Huntington disease is a neurodegenerative disorder that follows an autosomal dominant pattern of inheritance, leading to chorea, uncontrolled limb writhing movements, psychiatric abnormalities, dementia, and death usually by age 60 years. In this disorder, the expanding repeat sequence is a cytosine-adenine-glycine (CAG) repeat (to greater than or equal to 40 repeats) in the HTT gene. When this expansion occurs, it results in formation of an abnormal form of a protein called huntingtin that becomes toxic to neurons. As with other trinucleotide repeat disorders, Huntington disease demonstrates anticipation, with increasing number of repeats seen in subsequent generations and associated with younger age of onset. Inheritance through the father can lead to greater repeat expansion and earlier onset of symptoms.

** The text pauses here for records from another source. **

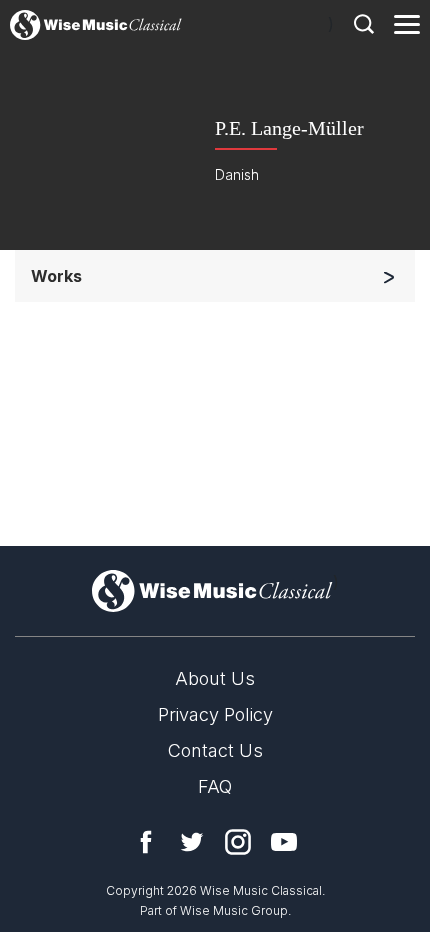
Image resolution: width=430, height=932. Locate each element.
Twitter (192, 842)
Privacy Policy (215, 714)
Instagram (238, 842)
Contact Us (215, 750)
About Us (215, 678)
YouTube (284, 842)
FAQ (215, 786)
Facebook (146, 842)
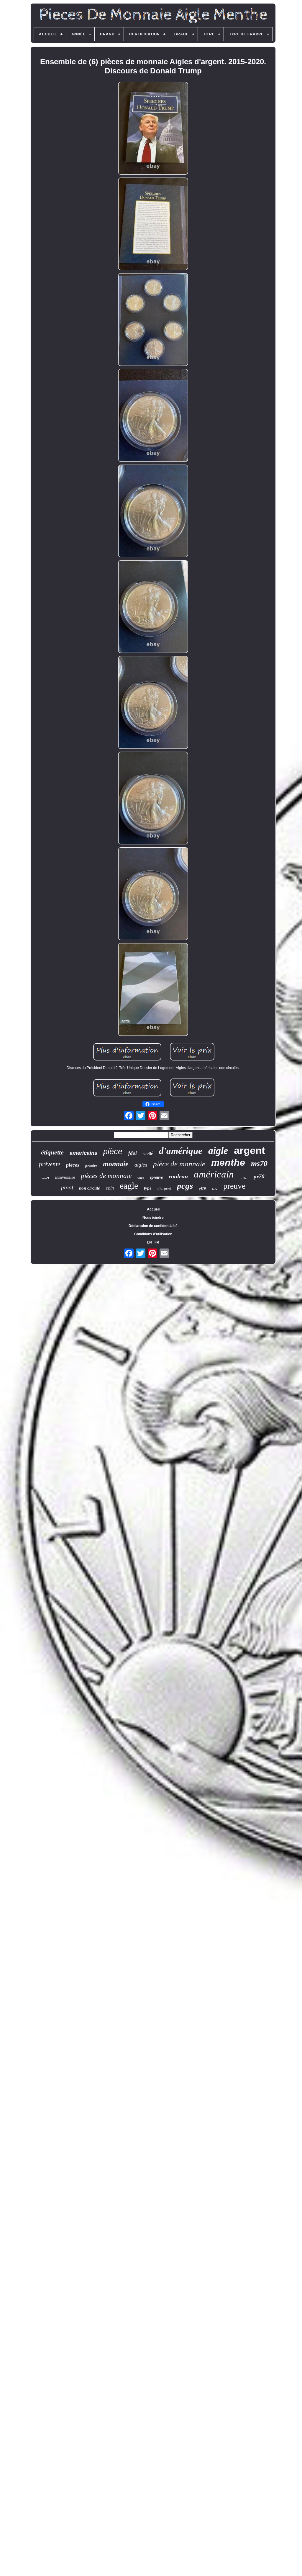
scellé (148, 1153)
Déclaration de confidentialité (153, 1226)
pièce (112, 1151)
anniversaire (65, 1177)
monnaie (116, 1164)
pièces (72, 1165)
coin (110, 1187)
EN (149, 1242)
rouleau (178, 1176)
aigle (218, 1150)
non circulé (89, 1188)
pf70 (202, 1188)
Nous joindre (153, 1217)
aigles (140, 1165)
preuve (234, 1185)
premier (91, 1166)
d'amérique (180, 1151)
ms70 (259, 1163)
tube (214, 1189)
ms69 (45, 1178)
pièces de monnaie (106, 1176)
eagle (129, 1185)
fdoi (132, 1153)
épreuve (156, 1177)
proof (67, 1187)
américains (83, 1153)
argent (249, 1150)
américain (214, 1174)
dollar (244, 1178)
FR (157, 1242)
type (148, 1188)
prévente (49, 1164)
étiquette (52, 1152)
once (140, 1177)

Huntington disease is 100% penetrant, and essentially all affected individuals develop symptoms, usually at the same age or somewhat earlier than their affected parent. In most cases, individuals do not become symptomatic until age 40 years or older, generally after they have had children. Many patients wish to have unaffected children but prefer not to learn their own status given that treatment is not available. In such situations, a form of nondisclosure preimplantation genetic testing can be performed, in which only unaffected embryos are implanted, but the parents are not informed as to whether any of the embryos are affected. It is also possible in some cases to perform prenatal diagnosis through linkage analysis without revealing the status of the parent.